Attorney Gen. Eric Holder’s plans to make peace with the media upset over his department’s surveillance of journalists has run into problems, as several news organizations have refused invitations to meet with him unless the meetings are conducted on the record.
Fox News, CNN, CBS and McClatchy joined The Associated Press, The New York Times and The Huffington Post saying they would not participate if, as the Justice Department proposed, the session be held off the record.
The AP issued a statement saying it wants any meeting to be on the record, meaning it could be described and quoted in news stories.
New York Times Executive Editor Jill Abramson said in a statement: “It isn’t appropriate for us to attend an off-the-record meeting with the attorney general. Our Washington bureau is aggressively covering the department’s handling of leak investigations at this time.”

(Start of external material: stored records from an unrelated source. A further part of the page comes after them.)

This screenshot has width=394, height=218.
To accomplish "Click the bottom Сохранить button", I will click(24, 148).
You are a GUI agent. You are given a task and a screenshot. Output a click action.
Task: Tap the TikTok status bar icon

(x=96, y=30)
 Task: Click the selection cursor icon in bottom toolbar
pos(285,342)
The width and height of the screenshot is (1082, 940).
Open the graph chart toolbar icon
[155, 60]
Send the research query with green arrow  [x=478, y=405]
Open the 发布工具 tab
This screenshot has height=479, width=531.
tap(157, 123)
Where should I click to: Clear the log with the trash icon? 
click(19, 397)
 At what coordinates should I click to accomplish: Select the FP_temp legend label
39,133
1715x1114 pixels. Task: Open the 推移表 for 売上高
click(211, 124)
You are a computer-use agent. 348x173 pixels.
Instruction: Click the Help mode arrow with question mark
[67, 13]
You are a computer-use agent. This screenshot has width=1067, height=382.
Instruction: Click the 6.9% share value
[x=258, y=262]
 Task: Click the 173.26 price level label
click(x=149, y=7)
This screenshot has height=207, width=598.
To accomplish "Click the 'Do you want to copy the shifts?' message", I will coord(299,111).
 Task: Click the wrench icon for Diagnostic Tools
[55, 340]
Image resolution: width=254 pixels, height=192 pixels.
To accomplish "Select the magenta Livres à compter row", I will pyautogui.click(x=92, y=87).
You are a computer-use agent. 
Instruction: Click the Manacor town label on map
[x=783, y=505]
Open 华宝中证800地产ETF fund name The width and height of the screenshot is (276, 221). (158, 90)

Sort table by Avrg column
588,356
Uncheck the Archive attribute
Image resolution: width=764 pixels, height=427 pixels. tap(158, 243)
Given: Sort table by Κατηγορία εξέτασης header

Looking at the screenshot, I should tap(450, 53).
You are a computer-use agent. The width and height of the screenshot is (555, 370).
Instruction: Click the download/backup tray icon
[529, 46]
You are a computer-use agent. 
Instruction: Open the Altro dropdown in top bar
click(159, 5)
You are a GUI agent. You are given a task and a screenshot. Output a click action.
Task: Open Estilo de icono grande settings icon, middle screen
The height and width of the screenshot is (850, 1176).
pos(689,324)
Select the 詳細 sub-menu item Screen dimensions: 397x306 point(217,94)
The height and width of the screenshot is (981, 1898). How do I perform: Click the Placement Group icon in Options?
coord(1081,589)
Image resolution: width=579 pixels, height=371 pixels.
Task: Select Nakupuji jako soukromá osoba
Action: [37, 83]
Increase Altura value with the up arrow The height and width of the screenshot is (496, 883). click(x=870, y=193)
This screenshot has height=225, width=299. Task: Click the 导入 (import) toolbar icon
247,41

Revelations surfaced last week that Justice investigators targeted Fox News reporter James Rosen in 2010 by monitoring his telephone records and emails and tracking his movements in and out of the State Department, with Mr. Holder personally signing off on the probe.
Investigators apparently were looking into how Mr. Rosen obtained information for a 2009 story on North Korea. The news came as the administration already was under fire for obtaining extensive phone records of reporters and editors at the Associated Press in probing another national security leak.
David S. Jackson, executive editor of The Washington Times, said the newspaper also would not attend any such meetings if it were invited, if the Justice Department insisted it was an off-the-record discussion.